The affirmation of HDFC Bank‘s ratings with a stable outlook reflects India’s favorable operating environment, which offers the bank an opportunity to further strengthen its market position, it said.
“The bank’s diversified loan portfolio and above-industry-average profitability will support its internal capital generation and strong solvency,” Moody’s said. “Its strong retail franchise, access to low-cost deposits and sufficient holdings of liquid government securities will support its funding and liquidity.” HDFC Bank’s annualized return on assets for the quarter ended March 2024 was 1.8%, compared with the industry average of 1.3%.
The bank’s profitability has declined post-merger with its parent HDFC Limited last year because of HDFC Limited’s lower NIMs as a mortgage financier with lower asset yields and higher funding costs.
Also, costs associated with meeting the Reserve Bank of India’s liquidity norms, including the cash reserve ratio and statutory liquidity ratio, have marginally reduced its profitability.
“Its near-term margins will likely be rangebound because of competition on the lending and deposit side,” Moody’s said. “Its profitability will improve over the next few years as it replaces high-cost wholesale funding with deposits and recoups the share of low-cost current and savings accounts in its total deposit base. “
HDFC Bank’s asset quality will remain broadly stable, supported by India’s healthy economic momentum and the bank’s diversified loan portfolio and strong risk management, the rating agency said.
The private lender’s gross and net nonperforming loan (NPL) ratios were 1.27% and 0.34%, respectively, lower than the systemwide gross NPL ratio of 2.8% as of 31 March 2024.“The bank will likely maintain adequate internal accruals to maintain its solvency,” Moody’s said.

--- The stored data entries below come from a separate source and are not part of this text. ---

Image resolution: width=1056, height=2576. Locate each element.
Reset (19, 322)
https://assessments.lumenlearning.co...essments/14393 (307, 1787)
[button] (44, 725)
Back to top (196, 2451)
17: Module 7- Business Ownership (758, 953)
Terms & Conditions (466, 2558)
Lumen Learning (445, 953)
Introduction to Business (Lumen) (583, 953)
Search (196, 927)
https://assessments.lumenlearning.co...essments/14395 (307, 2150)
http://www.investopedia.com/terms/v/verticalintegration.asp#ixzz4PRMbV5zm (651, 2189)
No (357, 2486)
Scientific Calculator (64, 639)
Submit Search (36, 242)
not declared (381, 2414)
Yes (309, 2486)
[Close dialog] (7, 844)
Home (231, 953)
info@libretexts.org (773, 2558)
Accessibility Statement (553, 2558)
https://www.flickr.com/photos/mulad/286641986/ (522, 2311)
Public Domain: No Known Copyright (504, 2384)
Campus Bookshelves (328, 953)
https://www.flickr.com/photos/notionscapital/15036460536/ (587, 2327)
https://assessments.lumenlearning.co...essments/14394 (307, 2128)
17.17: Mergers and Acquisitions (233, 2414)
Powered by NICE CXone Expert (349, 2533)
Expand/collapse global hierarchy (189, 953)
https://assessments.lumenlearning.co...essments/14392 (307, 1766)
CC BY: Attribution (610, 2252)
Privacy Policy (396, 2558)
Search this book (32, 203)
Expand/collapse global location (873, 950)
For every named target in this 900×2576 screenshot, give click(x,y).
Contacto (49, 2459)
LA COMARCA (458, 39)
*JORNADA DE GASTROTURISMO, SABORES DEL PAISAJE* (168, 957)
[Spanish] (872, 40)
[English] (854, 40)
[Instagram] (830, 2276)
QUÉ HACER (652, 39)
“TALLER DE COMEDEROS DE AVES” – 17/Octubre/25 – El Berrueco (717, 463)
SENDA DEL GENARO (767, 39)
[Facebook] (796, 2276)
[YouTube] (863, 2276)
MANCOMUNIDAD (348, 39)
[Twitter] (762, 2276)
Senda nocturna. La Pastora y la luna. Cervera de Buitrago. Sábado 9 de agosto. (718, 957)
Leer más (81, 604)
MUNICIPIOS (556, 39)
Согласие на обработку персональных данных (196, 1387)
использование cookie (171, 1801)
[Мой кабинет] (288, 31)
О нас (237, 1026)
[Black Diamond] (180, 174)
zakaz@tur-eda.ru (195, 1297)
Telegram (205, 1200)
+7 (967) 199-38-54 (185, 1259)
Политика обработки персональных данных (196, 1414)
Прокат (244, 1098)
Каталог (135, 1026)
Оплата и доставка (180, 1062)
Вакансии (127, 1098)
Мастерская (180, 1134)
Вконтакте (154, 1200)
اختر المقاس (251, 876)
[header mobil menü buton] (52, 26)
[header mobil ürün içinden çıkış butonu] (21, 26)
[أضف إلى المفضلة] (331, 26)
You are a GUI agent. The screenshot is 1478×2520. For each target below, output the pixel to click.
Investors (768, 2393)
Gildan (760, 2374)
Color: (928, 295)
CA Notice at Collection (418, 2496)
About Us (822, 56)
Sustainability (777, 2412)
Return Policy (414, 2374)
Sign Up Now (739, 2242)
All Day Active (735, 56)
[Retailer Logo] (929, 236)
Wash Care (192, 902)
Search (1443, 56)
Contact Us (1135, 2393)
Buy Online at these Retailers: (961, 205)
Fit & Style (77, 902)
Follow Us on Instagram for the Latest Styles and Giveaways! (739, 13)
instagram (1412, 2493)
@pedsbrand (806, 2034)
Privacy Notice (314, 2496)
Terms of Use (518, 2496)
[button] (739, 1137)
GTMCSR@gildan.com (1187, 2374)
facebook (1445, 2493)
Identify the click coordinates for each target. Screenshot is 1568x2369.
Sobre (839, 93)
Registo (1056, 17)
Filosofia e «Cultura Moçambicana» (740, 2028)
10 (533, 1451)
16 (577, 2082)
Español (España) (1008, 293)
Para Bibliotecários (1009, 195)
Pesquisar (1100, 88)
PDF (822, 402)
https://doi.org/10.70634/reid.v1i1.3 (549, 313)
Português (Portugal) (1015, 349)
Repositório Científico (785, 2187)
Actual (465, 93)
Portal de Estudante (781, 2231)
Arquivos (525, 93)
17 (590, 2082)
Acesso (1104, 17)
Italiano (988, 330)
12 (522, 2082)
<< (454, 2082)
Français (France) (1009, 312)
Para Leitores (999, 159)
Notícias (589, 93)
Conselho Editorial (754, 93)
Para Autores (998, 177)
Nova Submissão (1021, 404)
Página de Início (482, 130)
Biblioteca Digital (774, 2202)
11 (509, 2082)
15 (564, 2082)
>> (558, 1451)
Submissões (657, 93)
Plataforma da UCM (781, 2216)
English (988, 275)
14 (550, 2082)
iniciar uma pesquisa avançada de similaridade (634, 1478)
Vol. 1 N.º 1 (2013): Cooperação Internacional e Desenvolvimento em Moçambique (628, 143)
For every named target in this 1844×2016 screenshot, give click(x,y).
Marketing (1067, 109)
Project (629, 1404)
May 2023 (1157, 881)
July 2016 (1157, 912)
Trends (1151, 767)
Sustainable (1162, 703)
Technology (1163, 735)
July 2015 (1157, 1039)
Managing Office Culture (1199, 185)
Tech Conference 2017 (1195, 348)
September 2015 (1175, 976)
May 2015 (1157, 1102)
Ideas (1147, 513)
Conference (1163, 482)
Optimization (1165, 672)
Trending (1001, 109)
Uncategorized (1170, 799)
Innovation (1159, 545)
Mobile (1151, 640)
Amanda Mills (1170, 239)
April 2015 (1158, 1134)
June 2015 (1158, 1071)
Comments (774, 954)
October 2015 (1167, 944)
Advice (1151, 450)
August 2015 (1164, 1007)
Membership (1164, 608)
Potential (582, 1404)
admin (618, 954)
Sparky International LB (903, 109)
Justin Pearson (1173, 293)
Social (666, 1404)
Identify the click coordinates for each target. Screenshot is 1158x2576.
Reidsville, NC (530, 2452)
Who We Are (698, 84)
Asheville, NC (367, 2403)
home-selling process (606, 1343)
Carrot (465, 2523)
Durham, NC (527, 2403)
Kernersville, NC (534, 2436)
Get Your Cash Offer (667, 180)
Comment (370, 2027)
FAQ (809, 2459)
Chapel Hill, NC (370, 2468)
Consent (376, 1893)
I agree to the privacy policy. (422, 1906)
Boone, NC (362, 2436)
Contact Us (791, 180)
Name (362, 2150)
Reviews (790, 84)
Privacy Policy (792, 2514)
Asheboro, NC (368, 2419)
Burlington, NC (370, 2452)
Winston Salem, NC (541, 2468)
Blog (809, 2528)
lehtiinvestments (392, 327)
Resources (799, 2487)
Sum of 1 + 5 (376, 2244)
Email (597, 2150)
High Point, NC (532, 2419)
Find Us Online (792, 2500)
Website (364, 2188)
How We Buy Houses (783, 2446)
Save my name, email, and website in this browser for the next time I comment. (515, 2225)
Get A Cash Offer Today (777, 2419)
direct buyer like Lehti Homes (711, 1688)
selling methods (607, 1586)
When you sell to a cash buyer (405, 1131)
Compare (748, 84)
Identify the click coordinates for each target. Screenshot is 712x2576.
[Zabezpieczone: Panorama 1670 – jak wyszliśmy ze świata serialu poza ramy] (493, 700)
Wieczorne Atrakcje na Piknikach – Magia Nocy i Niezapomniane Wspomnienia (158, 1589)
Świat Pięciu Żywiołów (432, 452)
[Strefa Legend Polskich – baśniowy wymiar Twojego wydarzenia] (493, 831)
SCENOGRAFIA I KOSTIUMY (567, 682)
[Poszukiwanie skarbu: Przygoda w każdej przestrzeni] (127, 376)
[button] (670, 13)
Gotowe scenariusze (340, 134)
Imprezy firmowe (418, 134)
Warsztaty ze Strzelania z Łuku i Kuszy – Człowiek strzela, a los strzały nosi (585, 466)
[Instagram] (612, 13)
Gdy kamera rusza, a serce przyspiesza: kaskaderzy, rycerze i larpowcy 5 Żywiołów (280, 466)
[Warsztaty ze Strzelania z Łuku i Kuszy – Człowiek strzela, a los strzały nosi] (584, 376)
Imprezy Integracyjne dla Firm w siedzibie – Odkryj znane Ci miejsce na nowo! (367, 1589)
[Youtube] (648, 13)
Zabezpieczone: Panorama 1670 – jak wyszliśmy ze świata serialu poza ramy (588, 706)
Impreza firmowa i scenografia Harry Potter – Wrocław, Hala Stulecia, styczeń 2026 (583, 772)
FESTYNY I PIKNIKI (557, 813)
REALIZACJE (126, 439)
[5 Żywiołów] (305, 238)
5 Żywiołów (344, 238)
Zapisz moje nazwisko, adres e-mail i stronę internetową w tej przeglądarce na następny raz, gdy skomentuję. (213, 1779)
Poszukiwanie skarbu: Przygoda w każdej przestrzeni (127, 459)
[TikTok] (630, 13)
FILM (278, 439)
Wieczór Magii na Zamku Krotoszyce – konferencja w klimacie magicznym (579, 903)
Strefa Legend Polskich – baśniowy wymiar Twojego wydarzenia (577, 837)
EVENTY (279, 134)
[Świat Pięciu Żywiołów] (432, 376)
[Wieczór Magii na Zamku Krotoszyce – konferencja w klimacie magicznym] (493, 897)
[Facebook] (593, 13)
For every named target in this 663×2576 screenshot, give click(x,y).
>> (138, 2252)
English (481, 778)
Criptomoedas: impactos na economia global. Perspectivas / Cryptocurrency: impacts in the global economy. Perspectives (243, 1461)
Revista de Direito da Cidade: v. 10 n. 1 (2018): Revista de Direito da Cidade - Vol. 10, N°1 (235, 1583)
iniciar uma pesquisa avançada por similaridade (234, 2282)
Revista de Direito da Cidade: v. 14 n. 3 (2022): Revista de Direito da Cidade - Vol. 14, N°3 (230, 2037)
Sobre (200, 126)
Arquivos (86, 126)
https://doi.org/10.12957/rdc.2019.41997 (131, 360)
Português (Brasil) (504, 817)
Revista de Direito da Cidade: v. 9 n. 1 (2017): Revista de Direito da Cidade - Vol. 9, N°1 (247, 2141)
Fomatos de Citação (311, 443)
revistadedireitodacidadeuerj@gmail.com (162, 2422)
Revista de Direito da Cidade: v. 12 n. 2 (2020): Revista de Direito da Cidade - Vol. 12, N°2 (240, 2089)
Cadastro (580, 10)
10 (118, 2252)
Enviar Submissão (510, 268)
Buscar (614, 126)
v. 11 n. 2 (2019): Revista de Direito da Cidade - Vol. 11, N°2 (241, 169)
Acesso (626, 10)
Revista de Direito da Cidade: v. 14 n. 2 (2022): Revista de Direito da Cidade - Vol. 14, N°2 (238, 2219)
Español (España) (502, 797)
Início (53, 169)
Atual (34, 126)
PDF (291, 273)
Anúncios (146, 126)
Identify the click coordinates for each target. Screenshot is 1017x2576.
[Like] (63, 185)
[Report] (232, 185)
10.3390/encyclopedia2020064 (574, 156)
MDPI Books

Its consolidated core equity tier 1 ratio of 16.1% as of the end of March 2024 will provide a comfortable cushion against unexpected risks. HDFC Bank’s capitalization is the highest among the Indian banks we rate.”
Moody’s also said that HDFC Bank will continue to have stable funding and liquidity, with most of its funding coming from retail deposits, including low-cost current and savings account deposits.
Moody’s also said that an upgrade to HDFC Bank’s deposit ratings and baseline credit assessment is unlikely because they are at the same level as India’s sovereign rating.
“We would downgrade HDFC Bank’s ratings if India’s sovereign rating is downgraded or if the BCA is downgraded by more than one notch,” the rating agency said. “A downgrade of HDFC Bank’s BCA is likely if the bank’s financial fundamentals deteriorate significantly, for instance if its tangible common equity/risk-weighted assets decline to below 10.5% or if its asset quality weakens materially.”